Anthropologist Thomas Barfield's new book, "Afghanistan: A Cultural and Political History" is one attempt, wherein Barfield points out that for most of Afghanistan's history, the country was better known as the "highway of conquest," and a cradle of empires, rather than the ubiquitous "graveyard of empires".
More recently, the always poignant Nushin Arbabzadah wrote in The Guardian about Afghans' own adoption of this myth and the havoc its wreaked as a result, whether it's "the jihadi leaders, their Taliban enemies and vocal dissidents such as Malalai Joya" who "all draw on this myth for legitimacy and popular appeal" and the sorrowful consequences of the way in which Afghans have been "encouraged to take pride in their country as the graveyard of empires.
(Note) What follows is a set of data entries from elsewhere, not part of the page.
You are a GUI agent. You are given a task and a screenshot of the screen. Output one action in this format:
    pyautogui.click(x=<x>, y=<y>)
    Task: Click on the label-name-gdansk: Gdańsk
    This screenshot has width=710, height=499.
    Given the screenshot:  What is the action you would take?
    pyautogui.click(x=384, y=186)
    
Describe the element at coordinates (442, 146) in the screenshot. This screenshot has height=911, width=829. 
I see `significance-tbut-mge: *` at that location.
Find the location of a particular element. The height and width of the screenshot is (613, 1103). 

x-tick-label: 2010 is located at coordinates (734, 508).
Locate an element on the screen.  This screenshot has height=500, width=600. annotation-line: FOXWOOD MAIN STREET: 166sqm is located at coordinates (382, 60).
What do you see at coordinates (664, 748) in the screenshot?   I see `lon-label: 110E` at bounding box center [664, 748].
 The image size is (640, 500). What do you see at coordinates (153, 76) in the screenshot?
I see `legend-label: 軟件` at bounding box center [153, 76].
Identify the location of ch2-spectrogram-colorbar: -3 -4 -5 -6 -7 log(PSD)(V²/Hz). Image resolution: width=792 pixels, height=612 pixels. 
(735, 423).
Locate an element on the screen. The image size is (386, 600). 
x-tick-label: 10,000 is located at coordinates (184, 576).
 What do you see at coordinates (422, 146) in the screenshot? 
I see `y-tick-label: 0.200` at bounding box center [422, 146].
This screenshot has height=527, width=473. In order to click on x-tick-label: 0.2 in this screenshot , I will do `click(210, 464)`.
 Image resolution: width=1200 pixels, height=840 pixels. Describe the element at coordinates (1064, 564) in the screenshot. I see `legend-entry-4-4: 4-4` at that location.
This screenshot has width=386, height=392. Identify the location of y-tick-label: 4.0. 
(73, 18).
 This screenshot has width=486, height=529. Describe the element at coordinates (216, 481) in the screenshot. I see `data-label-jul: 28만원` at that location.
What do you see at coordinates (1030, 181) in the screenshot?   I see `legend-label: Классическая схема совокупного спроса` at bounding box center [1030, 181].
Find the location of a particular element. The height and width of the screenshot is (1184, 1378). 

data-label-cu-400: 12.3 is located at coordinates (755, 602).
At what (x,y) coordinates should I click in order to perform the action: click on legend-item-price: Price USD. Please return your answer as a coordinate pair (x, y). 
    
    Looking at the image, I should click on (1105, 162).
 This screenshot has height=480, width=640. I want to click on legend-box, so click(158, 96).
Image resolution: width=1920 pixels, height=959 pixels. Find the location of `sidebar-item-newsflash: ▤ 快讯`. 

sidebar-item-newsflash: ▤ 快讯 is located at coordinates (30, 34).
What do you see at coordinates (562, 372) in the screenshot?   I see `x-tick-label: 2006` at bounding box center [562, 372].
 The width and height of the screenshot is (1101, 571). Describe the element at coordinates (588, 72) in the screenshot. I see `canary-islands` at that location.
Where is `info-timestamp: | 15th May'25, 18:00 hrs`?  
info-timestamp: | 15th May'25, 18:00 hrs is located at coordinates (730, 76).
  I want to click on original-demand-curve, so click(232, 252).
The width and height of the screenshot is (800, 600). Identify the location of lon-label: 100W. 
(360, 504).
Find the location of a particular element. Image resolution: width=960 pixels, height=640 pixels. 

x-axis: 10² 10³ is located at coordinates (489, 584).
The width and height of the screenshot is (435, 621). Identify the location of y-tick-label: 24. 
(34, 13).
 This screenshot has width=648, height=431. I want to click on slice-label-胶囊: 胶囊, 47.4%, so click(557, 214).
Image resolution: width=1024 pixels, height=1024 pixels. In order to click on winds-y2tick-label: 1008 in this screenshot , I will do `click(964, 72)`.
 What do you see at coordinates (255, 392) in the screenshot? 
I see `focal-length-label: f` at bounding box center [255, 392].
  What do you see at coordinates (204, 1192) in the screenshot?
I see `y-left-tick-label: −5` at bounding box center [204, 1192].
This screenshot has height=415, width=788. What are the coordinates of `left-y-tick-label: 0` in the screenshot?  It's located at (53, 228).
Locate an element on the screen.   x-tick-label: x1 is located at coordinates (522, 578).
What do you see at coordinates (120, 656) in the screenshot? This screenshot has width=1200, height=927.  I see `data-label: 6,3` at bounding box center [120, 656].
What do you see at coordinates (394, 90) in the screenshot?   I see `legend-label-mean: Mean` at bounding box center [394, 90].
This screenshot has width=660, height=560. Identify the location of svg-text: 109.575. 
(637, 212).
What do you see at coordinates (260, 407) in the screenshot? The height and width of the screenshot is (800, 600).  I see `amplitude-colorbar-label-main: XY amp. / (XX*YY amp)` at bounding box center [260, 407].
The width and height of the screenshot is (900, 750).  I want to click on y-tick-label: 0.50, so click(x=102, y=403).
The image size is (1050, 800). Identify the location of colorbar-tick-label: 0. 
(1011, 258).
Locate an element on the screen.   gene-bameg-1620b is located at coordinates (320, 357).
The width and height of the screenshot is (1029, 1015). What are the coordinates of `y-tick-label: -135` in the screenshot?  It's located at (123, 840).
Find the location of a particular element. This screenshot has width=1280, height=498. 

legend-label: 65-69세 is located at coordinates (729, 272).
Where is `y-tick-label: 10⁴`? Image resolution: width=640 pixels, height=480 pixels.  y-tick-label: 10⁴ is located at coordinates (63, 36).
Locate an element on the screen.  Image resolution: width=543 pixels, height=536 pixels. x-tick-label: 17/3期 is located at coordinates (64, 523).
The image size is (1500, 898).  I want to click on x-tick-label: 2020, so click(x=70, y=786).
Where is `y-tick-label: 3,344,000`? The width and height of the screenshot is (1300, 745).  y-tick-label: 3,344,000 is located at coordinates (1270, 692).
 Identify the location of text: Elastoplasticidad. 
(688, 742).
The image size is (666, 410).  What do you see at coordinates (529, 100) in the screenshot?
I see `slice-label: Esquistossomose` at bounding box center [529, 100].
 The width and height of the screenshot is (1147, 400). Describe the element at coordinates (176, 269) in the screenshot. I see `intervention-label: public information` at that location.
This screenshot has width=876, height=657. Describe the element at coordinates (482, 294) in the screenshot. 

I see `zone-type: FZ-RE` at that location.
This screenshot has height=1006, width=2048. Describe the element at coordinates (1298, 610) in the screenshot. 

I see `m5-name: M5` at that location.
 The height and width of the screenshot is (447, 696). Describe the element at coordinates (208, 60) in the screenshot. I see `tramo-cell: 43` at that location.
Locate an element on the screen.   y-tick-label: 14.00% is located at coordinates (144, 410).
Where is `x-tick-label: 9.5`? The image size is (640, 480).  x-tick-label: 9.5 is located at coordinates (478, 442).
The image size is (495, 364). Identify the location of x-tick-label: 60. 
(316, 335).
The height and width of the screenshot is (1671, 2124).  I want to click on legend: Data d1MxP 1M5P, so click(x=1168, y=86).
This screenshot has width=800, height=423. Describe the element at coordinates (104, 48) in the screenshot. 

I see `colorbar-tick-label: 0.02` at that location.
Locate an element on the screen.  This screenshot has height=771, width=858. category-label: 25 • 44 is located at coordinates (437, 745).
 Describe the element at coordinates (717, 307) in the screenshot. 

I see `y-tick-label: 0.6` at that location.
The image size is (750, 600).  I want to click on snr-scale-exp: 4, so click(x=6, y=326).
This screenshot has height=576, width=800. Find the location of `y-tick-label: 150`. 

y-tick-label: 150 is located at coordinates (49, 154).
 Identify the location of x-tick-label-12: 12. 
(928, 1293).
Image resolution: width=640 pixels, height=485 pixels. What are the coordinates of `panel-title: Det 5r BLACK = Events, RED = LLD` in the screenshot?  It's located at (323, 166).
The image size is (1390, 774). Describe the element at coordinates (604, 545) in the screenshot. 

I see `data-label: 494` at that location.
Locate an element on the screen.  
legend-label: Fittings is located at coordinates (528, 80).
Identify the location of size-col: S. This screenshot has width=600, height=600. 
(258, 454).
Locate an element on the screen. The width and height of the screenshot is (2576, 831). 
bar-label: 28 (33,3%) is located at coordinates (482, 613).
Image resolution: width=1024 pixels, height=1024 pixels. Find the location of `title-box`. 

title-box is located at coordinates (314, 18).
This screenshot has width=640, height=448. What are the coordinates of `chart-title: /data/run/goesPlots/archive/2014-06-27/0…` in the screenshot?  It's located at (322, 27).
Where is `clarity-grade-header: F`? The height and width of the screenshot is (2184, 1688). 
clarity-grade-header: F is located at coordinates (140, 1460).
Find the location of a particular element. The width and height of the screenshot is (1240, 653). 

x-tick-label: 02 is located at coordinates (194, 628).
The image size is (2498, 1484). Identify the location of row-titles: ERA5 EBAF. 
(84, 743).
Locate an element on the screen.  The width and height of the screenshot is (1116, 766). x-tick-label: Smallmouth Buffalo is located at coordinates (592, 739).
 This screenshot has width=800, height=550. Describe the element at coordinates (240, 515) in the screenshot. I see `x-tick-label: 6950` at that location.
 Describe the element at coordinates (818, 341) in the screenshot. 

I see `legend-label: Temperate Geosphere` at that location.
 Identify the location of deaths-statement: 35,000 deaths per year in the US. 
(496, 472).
But Afghanistan remained a graveyard while the capitals of the former empires, Moscow and London, thrived and flourished after their so-called defeat by Afghans. The myth persisted even after the entire country had turned into a giant cemetery."
Those who continue to call upon this false history seem always to employ it to stop any appeal for progress in Afghanistan dead in its tracks. It's a myth thats main purpose seems to be to attempt to prove the futility of any outsiders trying to assist Afghans, even when the myth has done such an enormous disservice to Afghans for so long. Besides this reason, we must also lament such a collective, nauseating participation in the manipulation of historical fact. What of integrity in scholarship and reporting? Though Afghanistan is ever prone to simplistic narratives and romanticization in the service of fascistic abandonment disguised as pacifism, those who care about the truth must persist in unravelling the myths, as enduring as they may be.
Lauryn Oates is a Contributing Writer for The Propagandist.